Saturday, July 19, 2008

The Dark Knight

It's good, but it isn't great. And I was hoping for great. I thought - by the preview - and the look crafted for the Joker, maybe this was going to be something special. There are elements - Heath Ledger is as good as they say he is - but the script and pacing of the movie doesn't match him or the ethos he expounds.

His violence is primitive and chaotic - and the movie isn't. It is full of technical stunts and ridiculous plotting devices where the Joker is 30 steps ahead of everyone else. His most terrifying moments are when he wields a small knife and lies to victims about the way he became "scarred." Those parts are awesome.

But why the reliance on frantic pacing? Are they afraid we'll get bored with something more thoughtful and menacing? Why the silly plots? Why not keep it simple? The Joker has great lines - "look at what I can accomplish with a few bullets and a little gasoline." I like this idea. Why not delve into it - why not restrict the Joker for the entire movie - why make him so powerful and with a collection of people behind him? Why not be one guy with a gun, a few knives, a some cans of gas...and just the naked will do go crazy?
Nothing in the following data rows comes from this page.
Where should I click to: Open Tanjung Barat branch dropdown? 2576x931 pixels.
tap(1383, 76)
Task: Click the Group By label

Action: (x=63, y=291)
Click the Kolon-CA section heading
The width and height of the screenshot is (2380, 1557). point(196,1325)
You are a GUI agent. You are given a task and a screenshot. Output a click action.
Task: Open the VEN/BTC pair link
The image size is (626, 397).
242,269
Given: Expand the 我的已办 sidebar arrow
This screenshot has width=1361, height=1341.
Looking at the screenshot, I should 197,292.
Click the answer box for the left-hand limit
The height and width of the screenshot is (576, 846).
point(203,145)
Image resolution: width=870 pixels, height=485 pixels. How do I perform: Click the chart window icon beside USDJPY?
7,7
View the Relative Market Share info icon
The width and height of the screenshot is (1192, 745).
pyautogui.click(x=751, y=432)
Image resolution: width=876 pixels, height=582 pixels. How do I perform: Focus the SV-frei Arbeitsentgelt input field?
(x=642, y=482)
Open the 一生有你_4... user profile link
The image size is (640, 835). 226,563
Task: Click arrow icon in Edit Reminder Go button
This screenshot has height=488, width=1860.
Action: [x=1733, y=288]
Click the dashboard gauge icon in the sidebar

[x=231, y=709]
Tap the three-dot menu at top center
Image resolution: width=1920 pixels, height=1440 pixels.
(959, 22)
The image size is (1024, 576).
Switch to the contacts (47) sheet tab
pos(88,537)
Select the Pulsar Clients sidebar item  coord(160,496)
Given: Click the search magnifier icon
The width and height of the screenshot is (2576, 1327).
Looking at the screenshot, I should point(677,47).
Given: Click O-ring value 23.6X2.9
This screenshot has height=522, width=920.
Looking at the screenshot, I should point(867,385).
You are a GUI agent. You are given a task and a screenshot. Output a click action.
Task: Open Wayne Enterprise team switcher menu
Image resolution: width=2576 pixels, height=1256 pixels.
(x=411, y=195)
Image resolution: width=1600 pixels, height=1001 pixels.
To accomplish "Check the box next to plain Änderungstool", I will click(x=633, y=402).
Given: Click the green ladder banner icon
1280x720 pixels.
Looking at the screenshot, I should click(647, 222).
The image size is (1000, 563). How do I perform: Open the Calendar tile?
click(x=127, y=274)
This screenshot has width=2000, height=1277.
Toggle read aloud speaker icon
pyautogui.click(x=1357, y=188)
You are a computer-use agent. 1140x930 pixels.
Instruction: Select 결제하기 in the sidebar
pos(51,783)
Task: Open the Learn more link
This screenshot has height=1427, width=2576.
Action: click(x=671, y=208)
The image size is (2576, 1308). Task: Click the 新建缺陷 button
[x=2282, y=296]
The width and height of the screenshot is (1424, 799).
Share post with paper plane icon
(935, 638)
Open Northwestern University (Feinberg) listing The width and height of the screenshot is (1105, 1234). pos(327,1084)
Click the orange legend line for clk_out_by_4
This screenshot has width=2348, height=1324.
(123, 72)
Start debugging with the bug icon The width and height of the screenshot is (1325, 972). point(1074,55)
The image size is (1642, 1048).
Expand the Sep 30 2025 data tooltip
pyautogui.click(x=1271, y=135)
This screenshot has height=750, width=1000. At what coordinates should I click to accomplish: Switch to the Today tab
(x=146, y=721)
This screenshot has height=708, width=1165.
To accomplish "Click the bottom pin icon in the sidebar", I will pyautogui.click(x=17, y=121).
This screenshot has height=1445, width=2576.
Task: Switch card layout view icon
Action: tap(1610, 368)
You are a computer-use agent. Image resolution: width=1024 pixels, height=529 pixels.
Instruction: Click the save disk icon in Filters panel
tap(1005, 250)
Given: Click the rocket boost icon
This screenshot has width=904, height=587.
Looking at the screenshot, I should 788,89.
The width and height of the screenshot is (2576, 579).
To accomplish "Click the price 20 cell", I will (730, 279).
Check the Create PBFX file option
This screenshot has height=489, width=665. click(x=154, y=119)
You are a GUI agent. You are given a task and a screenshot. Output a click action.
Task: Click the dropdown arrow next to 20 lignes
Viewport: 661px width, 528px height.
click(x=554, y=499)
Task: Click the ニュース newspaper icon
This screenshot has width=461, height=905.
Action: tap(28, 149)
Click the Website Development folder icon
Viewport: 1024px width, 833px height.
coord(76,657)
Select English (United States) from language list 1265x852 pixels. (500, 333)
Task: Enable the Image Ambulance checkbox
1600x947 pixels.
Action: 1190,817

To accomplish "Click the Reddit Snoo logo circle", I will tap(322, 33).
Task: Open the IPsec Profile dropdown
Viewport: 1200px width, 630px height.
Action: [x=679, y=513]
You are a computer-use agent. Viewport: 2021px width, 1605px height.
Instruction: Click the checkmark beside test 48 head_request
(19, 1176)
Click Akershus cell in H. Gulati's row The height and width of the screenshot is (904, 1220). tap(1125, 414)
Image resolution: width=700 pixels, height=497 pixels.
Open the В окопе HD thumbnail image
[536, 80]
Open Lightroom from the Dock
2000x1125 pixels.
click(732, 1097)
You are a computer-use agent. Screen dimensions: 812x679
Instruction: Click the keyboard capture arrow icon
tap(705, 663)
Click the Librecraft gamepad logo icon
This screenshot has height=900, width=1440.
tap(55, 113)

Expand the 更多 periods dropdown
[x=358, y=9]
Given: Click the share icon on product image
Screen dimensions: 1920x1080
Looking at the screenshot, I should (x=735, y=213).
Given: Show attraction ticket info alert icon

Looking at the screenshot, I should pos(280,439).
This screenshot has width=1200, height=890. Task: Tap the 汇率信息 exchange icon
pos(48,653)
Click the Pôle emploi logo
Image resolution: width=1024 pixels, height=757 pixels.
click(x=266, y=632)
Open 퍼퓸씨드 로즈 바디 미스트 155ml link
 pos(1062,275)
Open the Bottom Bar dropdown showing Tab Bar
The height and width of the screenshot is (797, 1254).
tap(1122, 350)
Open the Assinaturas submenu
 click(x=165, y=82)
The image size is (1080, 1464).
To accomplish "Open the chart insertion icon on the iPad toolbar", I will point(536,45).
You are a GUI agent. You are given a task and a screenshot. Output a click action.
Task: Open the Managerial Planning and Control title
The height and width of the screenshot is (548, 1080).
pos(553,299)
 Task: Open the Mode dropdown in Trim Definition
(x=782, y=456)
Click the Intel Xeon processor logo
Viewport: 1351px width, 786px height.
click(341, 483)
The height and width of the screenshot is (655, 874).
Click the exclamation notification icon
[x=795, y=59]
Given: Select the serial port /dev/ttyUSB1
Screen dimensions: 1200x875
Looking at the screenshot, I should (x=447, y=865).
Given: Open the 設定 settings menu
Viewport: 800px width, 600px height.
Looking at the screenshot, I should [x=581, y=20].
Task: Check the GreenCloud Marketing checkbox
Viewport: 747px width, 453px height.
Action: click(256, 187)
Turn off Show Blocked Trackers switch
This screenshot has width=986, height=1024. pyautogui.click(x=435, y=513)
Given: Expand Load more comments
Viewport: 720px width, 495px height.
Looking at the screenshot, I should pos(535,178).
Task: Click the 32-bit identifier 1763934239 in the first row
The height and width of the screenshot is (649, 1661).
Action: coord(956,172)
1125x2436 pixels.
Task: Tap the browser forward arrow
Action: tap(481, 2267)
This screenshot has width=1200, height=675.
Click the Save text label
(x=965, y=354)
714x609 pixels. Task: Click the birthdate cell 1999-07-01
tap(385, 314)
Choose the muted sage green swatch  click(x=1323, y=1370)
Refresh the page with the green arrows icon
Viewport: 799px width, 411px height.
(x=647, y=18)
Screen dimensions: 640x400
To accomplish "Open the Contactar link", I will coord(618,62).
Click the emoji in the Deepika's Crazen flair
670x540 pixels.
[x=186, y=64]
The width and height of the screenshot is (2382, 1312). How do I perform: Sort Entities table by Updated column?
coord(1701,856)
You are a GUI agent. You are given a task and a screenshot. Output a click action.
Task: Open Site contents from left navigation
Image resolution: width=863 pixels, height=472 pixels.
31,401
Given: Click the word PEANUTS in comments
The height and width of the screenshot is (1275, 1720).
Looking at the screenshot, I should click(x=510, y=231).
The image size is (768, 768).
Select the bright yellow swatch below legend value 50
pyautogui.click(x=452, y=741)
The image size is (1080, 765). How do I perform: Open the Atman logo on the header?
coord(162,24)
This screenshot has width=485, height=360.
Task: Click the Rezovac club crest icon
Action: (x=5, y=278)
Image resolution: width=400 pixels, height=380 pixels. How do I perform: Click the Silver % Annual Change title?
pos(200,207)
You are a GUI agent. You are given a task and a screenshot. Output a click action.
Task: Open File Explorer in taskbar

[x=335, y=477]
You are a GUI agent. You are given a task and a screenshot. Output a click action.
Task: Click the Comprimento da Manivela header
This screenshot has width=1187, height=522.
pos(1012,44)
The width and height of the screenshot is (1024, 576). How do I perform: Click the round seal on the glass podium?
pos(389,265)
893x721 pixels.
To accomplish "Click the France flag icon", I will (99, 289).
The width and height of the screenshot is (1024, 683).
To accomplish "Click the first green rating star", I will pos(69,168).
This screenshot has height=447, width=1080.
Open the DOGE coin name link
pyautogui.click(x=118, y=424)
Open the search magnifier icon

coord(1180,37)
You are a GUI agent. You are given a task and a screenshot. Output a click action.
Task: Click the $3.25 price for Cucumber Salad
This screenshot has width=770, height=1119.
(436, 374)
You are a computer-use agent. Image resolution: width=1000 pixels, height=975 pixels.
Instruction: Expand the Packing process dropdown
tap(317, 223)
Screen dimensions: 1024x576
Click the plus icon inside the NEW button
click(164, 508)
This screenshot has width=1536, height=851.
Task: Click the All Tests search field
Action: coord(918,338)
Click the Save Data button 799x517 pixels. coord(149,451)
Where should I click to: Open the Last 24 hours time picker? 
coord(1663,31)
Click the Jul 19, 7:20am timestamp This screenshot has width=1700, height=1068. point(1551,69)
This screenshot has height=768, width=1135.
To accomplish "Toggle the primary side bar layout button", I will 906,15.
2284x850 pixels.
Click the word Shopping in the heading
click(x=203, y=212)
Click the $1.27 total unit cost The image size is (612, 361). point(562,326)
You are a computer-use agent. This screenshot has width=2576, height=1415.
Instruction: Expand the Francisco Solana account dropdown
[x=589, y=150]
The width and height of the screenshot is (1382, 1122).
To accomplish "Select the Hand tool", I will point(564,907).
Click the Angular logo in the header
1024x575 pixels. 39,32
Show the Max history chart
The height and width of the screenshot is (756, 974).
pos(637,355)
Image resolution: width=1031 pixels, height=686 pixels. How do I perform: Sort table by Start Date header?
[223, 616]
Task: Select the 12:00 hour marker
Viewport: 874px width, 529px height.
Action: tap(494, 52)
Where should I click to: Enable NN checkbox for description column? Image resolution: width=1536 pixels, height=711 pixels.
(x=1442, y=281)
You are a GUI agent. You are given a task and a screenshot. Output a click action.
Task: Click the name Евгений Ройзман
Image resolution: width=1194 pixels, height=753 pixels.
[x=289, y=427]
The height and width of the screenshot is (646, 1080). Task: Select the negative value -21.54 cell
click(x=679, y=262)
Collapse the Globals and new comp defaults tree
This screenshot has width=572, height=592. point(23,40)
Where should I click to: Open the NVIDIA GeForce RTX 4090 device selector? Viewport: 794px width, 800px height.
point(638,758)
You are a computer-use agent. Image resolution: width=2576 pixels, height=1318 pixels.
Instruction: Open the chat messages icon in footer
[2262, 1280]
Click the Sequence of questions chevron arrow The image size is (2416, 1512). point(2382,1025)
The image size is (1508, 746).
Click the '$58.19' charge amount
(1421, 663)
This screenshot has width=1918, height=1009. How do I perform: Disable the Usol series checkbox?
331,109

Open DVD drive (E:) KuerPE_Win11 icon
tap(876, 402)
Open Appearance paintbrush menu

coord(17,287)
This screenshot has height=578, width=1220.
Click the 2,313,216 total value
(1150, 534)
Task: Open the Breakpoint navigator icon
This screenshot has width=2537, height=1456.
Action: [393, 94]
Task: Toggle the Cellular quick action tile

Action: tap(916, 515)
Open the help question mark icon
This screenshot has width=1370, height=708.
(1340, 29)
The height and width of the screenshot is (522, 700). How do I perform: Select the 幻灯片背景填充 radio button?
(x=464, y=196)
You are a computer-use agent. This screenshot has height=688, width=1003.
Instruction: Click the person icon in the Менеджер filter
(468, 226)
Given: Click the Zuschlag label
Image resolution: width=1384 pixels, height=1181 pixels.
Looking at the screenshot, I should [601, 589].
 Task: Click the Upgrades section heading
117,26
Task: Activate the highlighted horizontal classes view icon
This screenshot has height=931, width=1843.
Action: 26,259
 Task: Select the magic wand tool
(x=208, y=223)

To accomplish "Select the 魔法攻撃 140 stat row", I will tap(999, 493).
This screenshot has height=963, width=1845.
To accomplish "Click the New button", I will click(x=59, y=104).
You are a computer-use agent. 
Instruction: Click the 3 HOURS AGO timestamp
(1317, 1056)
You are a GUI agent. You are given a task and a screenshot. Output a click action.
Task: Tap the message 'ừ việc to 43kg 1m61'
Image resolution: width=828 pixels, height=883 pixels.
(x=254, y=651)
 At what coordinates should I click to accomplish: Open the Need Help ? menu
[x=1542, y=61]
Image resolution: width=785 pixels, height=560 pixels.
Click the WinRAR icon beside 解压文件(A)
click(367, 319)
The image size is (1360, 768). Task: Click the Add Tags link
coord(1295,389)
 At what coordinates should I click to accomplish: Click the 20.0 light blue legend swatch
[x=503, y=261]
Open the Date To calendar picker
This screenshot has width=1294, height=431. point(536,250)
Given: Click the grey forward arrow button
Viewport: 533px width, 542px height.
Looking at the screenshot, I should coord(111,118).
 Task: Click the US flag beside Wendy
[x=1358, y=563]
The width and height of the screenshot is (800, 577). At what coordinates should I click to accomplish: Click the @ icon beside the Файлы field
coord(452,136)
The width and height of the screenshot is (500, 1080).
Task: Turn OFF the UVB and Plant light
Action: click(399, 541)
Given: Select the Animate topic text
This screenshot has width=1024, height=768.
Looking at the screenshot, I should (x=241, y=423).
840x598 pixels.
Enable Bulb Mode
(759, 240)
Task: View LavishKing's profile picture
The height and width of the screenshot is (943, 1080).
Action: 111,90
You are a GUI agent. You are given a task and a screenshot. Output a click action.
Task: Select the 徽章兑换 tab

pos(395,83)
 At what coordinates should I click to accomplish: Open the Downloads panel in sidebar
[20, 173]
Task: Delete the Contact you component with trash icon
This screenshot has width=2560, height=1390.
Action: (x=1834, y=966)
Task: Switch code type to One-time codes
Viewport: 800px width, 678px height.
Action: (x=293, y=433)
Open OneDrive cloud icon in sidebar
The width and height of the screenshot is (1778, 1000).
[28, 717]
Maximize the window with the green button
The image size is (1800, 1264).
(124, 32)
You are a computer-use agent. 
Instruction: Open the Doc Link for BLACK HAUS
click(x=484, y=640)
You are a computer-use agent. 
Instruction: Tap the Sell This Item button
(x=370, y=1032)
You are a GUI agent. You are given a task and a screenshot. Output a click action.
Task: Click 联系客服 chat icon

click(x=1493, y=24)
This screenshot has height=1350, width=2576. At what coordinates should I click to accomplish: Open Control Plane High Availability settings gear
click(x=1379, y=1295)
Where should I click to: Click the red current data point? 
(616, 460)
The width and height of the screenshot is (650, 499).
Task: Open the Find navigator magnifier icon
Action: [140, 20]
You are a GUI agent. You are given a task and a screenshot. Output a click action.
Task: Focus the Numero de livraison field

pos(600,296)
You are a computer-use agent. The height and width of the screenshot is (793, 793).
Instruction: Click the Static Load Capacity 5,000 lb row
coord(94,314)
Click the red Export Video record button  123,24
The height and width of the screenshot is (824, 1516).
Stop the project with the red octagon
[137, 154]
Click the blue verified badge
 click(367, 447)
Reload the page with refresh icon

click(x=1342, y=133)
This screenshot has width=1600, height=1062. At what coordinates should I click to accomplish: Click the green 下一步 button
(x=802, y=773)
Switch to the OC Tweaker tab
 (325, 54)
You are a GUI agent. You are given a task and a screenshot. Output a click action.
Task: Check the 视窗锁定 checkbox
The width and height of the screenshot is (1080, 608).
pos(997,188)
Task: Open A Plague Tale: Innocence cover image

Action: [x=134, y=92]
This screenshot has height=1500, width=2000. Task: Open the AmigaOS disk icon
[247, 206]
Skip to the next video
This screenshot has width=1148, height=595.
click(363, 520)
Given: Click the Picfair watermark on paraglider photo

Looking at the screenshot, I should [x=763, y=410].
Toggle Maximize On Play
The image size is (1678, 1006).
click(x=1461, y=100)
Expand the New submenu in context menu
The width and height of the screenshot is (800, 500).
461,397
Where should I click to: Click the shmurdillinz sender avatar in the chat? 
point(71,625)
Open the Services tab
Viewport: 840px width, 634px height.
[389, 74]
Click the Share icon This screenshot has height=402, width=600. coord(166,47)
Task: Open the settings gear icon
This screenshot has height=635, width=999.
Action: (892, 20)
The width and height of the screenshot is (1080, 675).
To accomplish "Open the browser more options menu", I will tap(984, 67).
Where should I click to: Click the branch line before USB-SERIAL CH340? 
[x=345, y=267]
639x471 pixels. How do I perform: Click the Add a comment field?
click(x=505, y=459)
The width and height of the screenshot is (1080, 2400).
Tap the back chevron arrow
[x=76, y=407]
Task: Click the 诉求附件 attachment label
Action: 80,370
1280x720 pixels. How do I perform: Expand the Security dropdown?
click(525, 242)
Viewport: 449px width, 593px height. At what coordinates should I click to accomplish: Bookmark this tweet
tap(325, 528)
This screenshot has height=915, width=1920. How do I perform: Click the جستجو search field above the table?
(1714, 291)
I thought this would be a Dogme-inspired Batman movie. Or at the least, a crime movie and not a super hero movie. It started out as if it were a crime film - but the bus crashing through the wall, let the cat out of the bag. The system can't help itself - it can't make anything but a super hero movie, even though the audience longs for something much more exciting - movies about characters vs. an amusement park ride.

Lastly - the filmmakers clearly "get" the mayhem and anarchy of the Joker. They capture it brilliantly. But what they lack is a response to it. There is a philosophy in the mayhem, but no philosophy about Batman and what he represents. Sure, there is something in there about being a knight and an anti-hero, maybe philosophy is the wrong word. There's no poetry about it. Nothing new. Nothing interesting. Nothing really human.